Hi, I purchased 2 Jetson TK1’s for use on my project. A couple months of normal use go by and one of them experiences some sort of hardware failure. It was running normally and minimally and all of a sudden it just turned off. And when I try to power it back on, it turns on for a little bit and then turns off shortly after. The display never shows up, I know it’s running because the fan is on. So, I stopped trying with that one and started using my second one. About a month of light use later (today), it experiences the same exact issues as the first one. It turns on for a very short amount of time and then it turns off.

I’m not sure why this is happening. Is there anything you can do to fix this?

avlahos,

Are you able to dump any log from tk1 and see what is going on after boot up?

Hi WayneWWW,

I am not able to dump any log because I can never see anything on the display. The TK1 does not boot up successfully. It doesn’t finish booting up before it turns off.

Have you tried to reflashed your device?

I am curious if you can start it in recovery mode and have it stay up?

Is this on a public network? Most people have their own router and can trust that nothing inside that router is controlled by other people. If you did not change your passwords, and if other people use the same router, then you were probably hacked. With account “ubuntu” still using the “ubuntu” password I’d actually be surprised to see it last a day.

FYI, if the TK1 can remain up with recovery mode, then you could try cloning to see what’s going on.

I can have it stay running in recovery mode. I tried to reflash it, but it fails and turns off after a lot of progress with the following message:

RCM communication completed
BCT sent successfully
sending file: tegra124-jetson_tk1-pm375-000-c00-00.dtb
- 59661/59661 bytes sent
tegra124-jetson_tk1-pm375-000-c00-00.dtb sent successfully
odm data: 0x6009c000
downloading bootloader -- load address: 0x83d88000 entry point: 0x83d88000
sending file: fastboot.bin
- 594363/594363 bytes sent
fastboot.bin sent successfully
waiting for bootloader to initialize
usb read error (71): Protocol error
bootloader failed NvError 0x0
command failure/warning: bootloader download failed 
Failed flashing ardbeg.

This was on my local network, so I don’t think it was hacked.
What do I need to do in order to clone it to see what’s going on?

The jetson also gets VERY hot immediately when turning on.

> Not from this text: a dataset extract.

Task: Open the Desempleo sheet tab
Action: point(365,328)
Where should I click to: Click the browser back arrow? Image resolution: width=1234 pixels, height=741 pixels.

If you are using a VM that sort of failure is expected. For cloning a TK1 see:
https://elinux.org/Jetson/Cloning

You might want to see about cloning “APP”, which is the rootfs. For debugging you might also see if the entire disk can be cloned:

sudo ./nvflash --rawdeviceread 0 3849216 all.img --bl ardbeg/fastboot.bin --go

If you also have the partition table cloned then it is possible to extract any partition out of the full disk clone via dd. Mostly though consider it a test of whether memory can be read from the entire eMMC. This will take a lot of disk space (rootfs is usually about 15GB, the entire disk would be about 16GB).

The “very hot” is worrisome. Start with just the APP/rootfs clone. Despite how long it will take I would suggest watching it in person and not leaving it alone. Disconnect any peripherals you have on it other than the USB used for flash.

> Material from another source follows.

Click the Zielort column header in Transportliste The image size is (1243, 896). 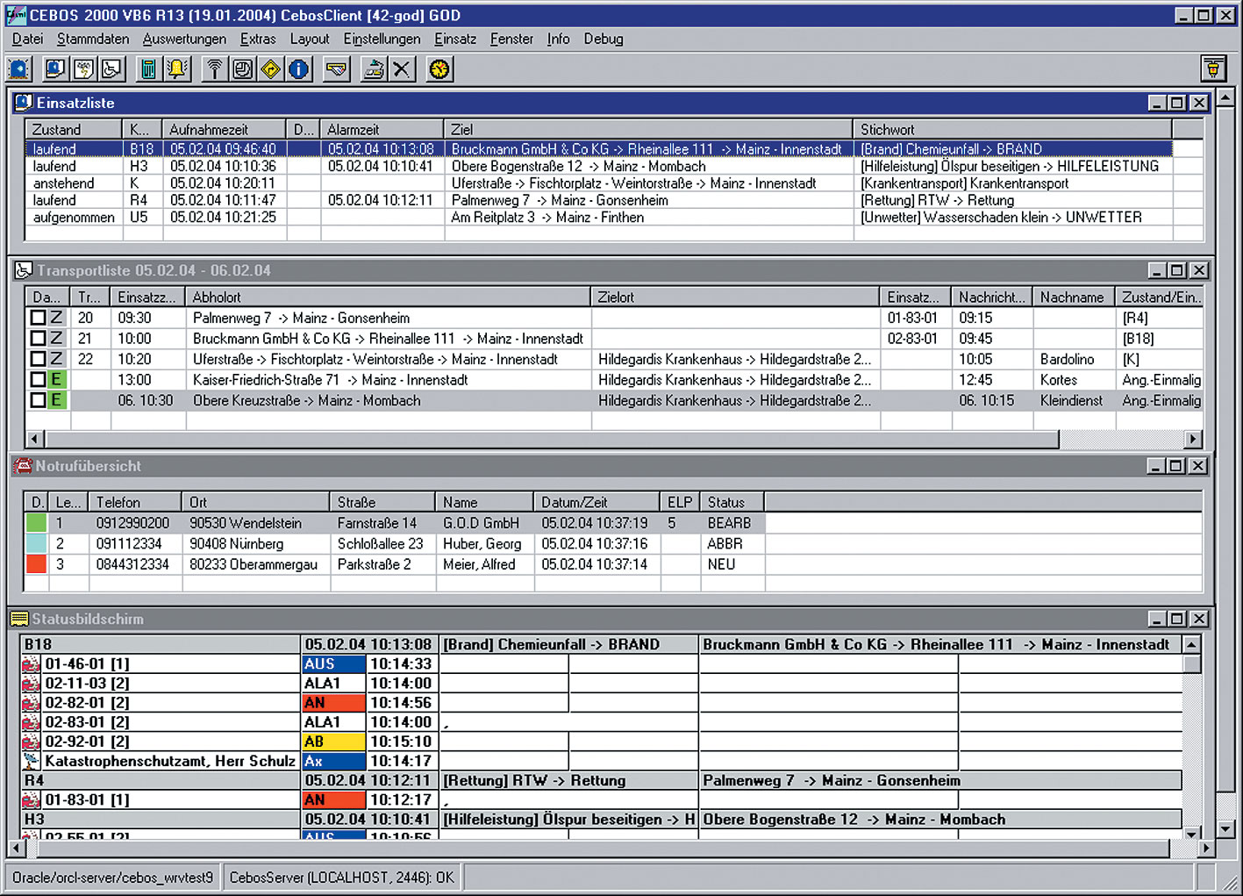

FYI, you might have this through JetPack, but cloning is basically the driver package.

I am not using a VM.

What specifically should I do after cloning? I don’t necessarily want to extract any data or files from the device. I just want to know how to get it to work properly again.

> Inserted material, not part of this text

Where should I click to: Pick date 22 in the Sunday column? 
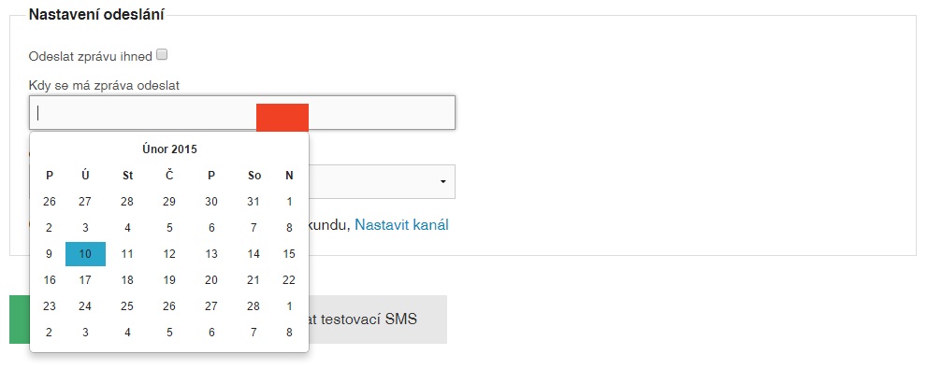(x=288, y=280)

Also, I just tried to clone and it failed with this message.

RCM communication completed
downloading bootloader -- load address: 0x83d88000 entry point: 0x83d88000
sending file: ardbeg/fastboot.bin
- 594363/594363 bytes sent
ardbeg/fastboot.bin sent successfully
waiting for bootloader to initialize
usb read error (71): Protocol error
bootloader failed NvError 0x0
command failure/warning: bootloader download failed

The clone was to see if some of the more basic services were working, along with whether all of the eMMC is readable. It looks like it isn’t. I would expect a USB error with a VM, but not with a regular Linux host.

You could try to flash it again, but if it can’t read eMMC and can’t flash, then there is probably a permanent hardware failure.

No luck with trying to flash it again. I get the same error that I got 4 replies ago. So this seems like my TK1 is defective. Is there a process for replacing defective hardware?

See “RMA” near the top of this URL:
https://devtalk.nvidia.com/default/topic/793798/embedded-systems/some-jetson-web-links/

Thank you! I have submitted an RMA.

Please try to submit RMA. This issue and error message are also seen on some customer’s tk1.